Sus ojos se clavaron inquietos en el asiento trasero. Limpió el cristal y lo primero que descubrió fue un pulóver celeste enroscado como una víbora. Había algo más. Ladeó entonces la cara y entre la confusión y el terror, distinguió los ojos helados de una muchacha rubia. Era una chica joven y estaba muerta. Su cara estaba semitapada por el pulóver celeste. Pegó su cara al vidrio y alcanzó a escuchar a un locutor hablando del clima. Se echó hacia atrás, retrocedió unos pasos, escudriñó los alrededores, la soledad era absoluta. Muy lejos se distinguía una canoa inmóvil bajo el resplandor de la mañana.
Tomó de su cintura un cuchillo de caza y empezó a tratar de abrir una de las puertas. No lo consiguió. El sonido de su corazón lo mareó, unas arcadas lo doblaron en dos y vomitó. Sentía un terror cerval por la muerte y allí, dentro de un auto, tenía una mujer muerta. Desistió del intento de abrir la puerta. Sería mejor llamar a la policía.
Buscó su celular en uno de los bolsillos del pantalón y cuando estaba por llamar, una voz lo detuvo:
– Momento, momento, guardá ese teléfono.
Giró y se encontró con un hombre canoso, muy tostado, el sudor lo hacía brillar como si lo hubieran lustrado con betún; vestía una bermuda verde y una chemise amarilla. Lo apuntaba con una pequeña pistola.
– A ver, pibe, vamos al grano. Agarrá estas llaves – el tipo le arrojó un juego- son las del auto.
– Oiga, ¿qué le pasa? – dijo el mochilero con las manos en alto.
– Yo hablo, vos no hablás, ¿sí? Si hablás te meto un tiro en la frente, ¿sí?
– Sí –dijo el mochilero.
– Ahora abrí el auto, la puerta trasera, ¡dale! – el canoso ahora temblaba, su mirada en cambio era firme, atemorizante.
El joven abrió la puerta y vio claramente el cadáver de la chica: estaba desnuda, las piernas semiabiertas, como si se estuviera por desarmar. Se escuchaba la voz de Madonna en la radio encendida.
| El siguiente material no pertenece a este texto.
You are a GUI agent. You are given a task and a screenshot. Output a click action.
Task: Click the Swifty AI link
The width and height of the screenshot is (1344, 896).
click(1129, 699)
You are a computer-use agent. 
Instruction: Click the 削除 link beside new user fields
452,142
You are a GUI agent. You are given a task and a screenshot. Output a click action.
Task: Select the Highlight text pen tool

En ese momento, el pulóver celeste se deslizó y pudo ver el rostro completo de la muerta, había sido muy linda. Aún lo era a pesar de que su piel parecía de papel maché gris.
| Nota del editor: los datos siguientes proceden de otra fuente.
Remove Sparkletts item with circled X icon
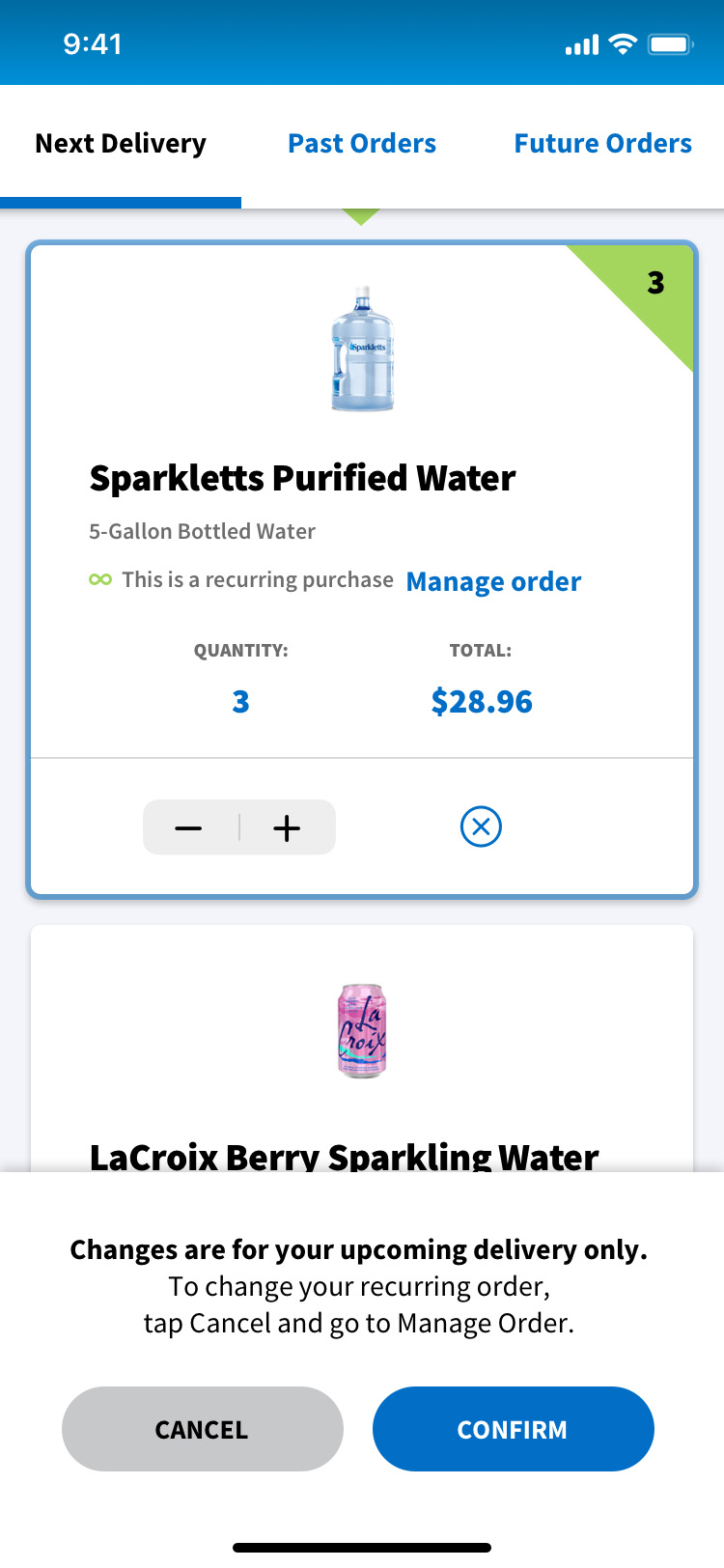Screen dimensions: 724x1568 (x=481, y=826)
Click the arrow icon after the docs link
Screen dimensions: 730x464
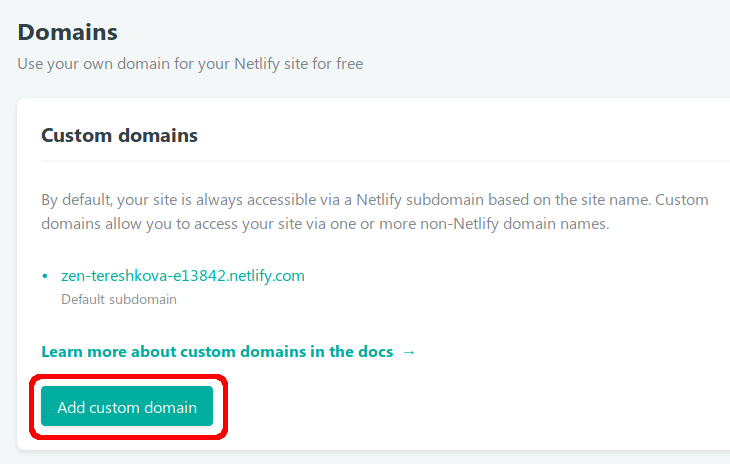click(408, 351)
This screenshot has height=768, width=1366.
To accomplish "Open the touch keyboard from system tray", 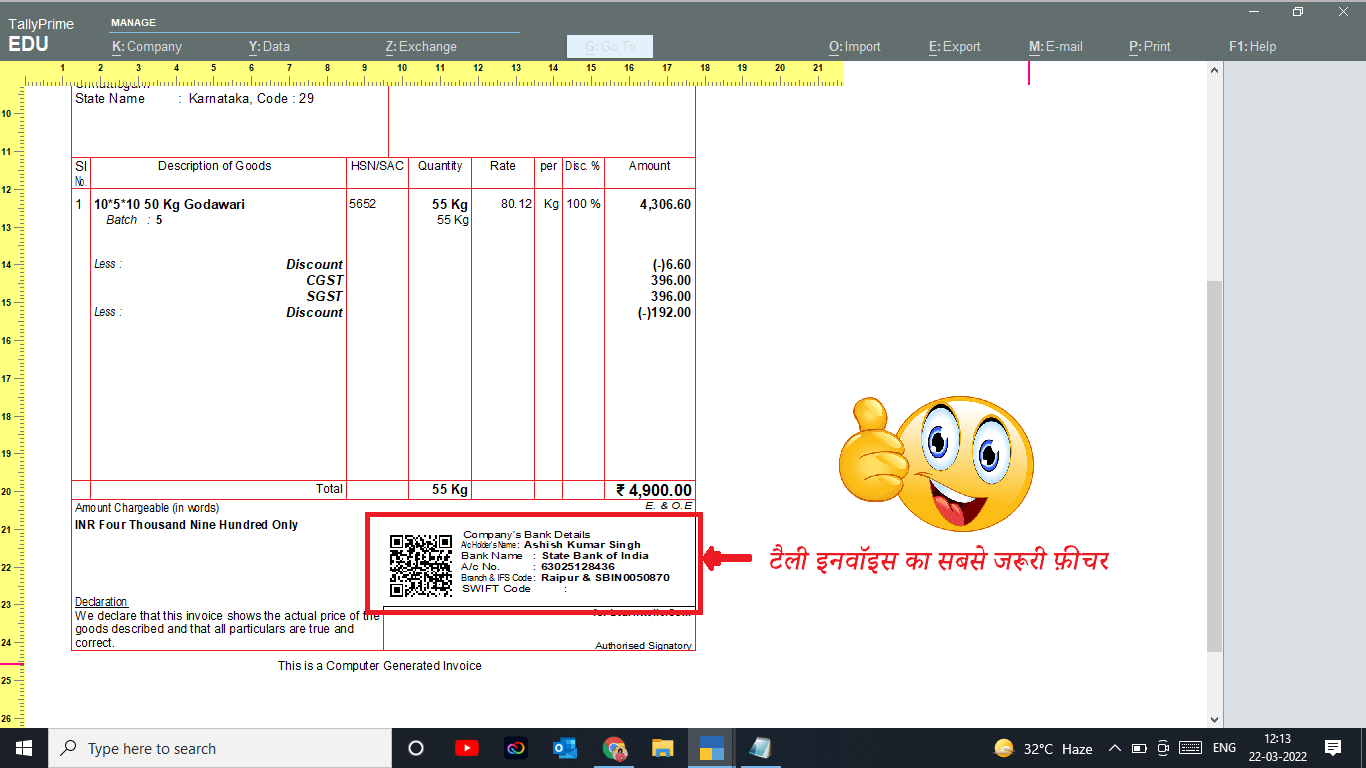I will [x=1189, y=747].
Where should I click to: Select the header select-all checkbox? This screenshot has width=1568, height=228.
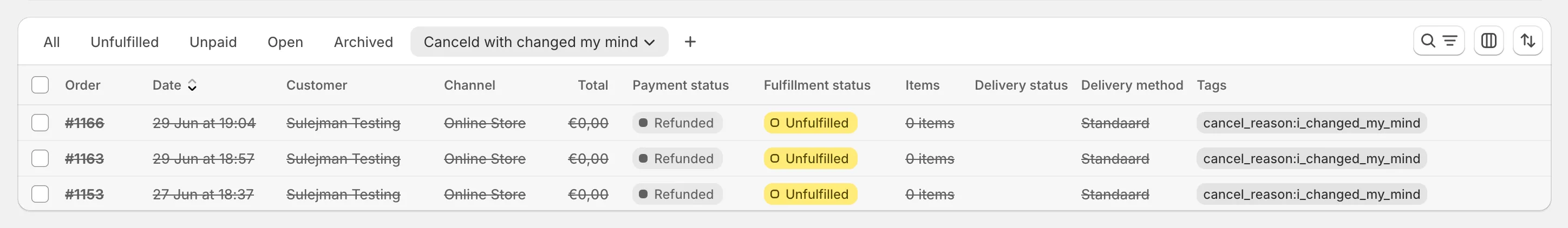[x=40, y=85]
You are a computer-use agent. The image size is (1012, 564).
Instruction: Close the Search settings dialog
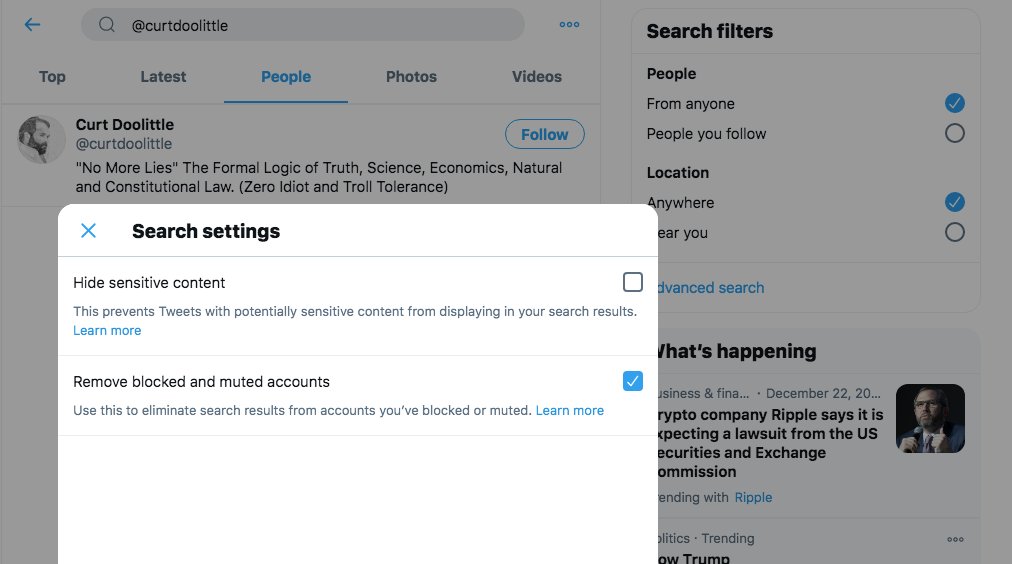pos(88,231)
– Sacate los pantalones y los calzoncillos – dijo el canoso- ¡no jodás, ahora, ya!
El mochilero quedó desnudo de la cintura para abajo.
– Ahora, hacé lo que tengas que hacer para que puedas tener sexo con ella, ¡vamos! ¡Hacélo ya!
– No puedo, señor…
– Hacélo o te hago pedazos a tiros.
– Entrá al auto y hacélo, dale, no tenemos toda la mañana.
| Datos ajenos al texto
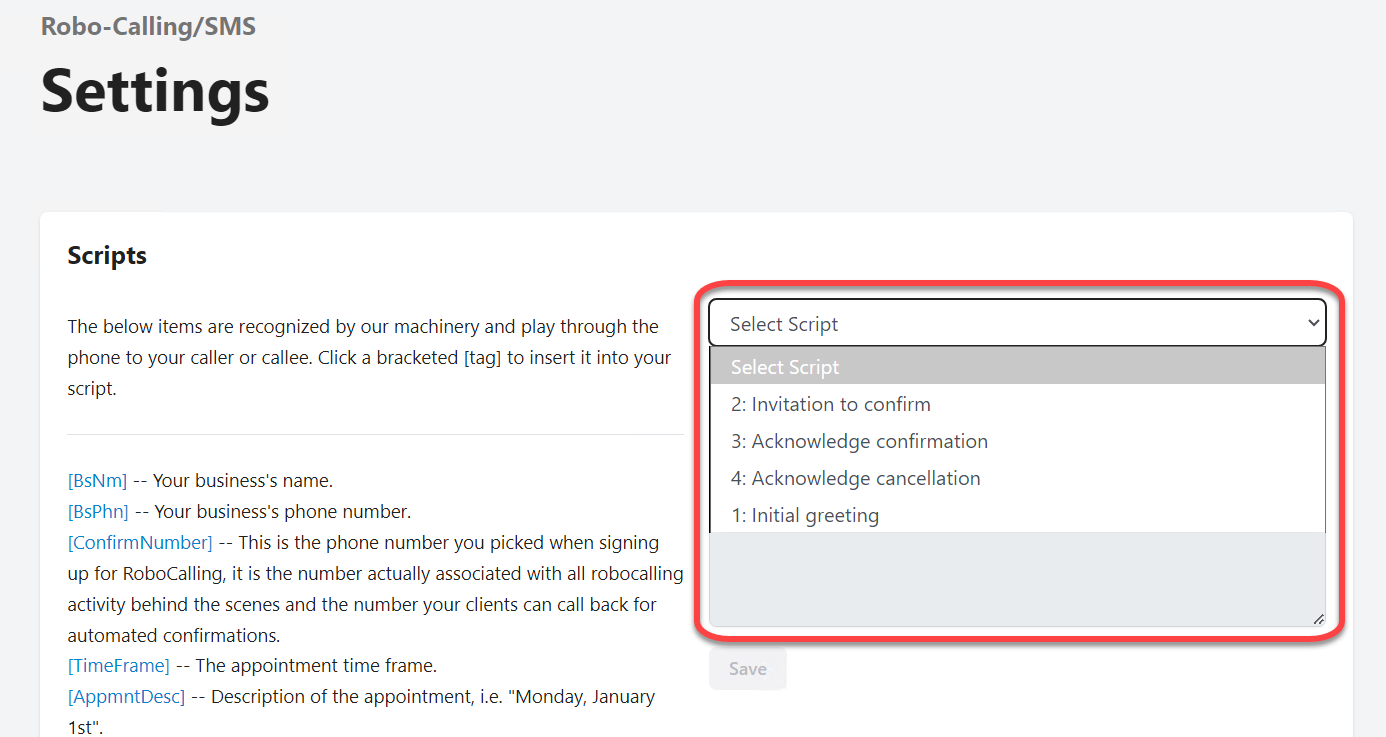Pick '3: Acknowledge confirmation' from the list
The image size is (1386, 737).
[859, 441]
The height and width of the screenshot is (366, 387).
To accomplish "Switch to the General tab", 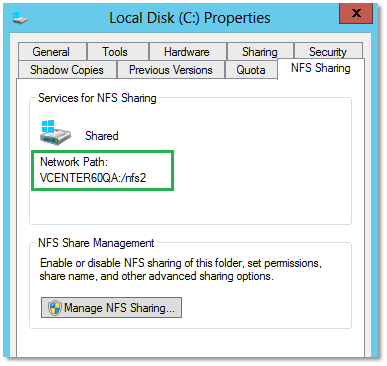I will tap(52, 52).
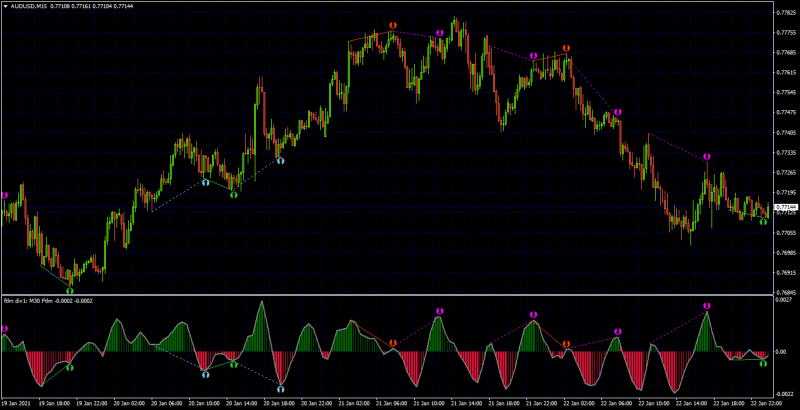Select the first magenta arrow on the price chart
This screenshot has width=800, height=410.
click(5, 195)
El mochilero, desesperado, no podía concentrarse en ningún pensamiento. El miedo lo había puesto a temblar. Jadeaba mientras el canoso le gritaba que montara a la muchacha muerta.
– No puedo, señor, por favor, no…- el mochilero lloriqueaba y cerraba los ojos para no ver el cadáver que tenía casi debajo de su cuerpo.
– No seas pelotudo, es tu regalo de cumpleaños…
El canoso avanzó y con fuerza intentó cerrar la puerta del auto. El muchacho la detuvo con un pie y se enredaron en un forcejeo. El canoso perdió la pistola y el mochilero empezó a sacar su torso del interior del auto. Sentía la carne blanda de la muerta debajo de sus rodillas.
De un salto, el canoso se abalanzó sobre el arma, giró y abrió fuego.
El mochilero recibió el impacto en el cuello y cayó lentamente bañado en la catarata de sangre que, como un sifón, disparaba su arteria. Quedó tendido con la mitad del cuerpo fuera del auto y la otra mitad sobre el cadáver de la chica.
El hombre canoso se recostó en uno de los guardabarros del Falcon y prendió un cigarrillo. Se puso a mirar el río. Observó su reloj, del bolsillo de la bermuda extrajo su celular y marcó.
– Hola, ¿Destacamento? Le habla el prefecto Medina Loria, tengo un 10-36, necesito refuerzos, acabo de impedir una violación, que vengan también los forenses, hay dos muertos.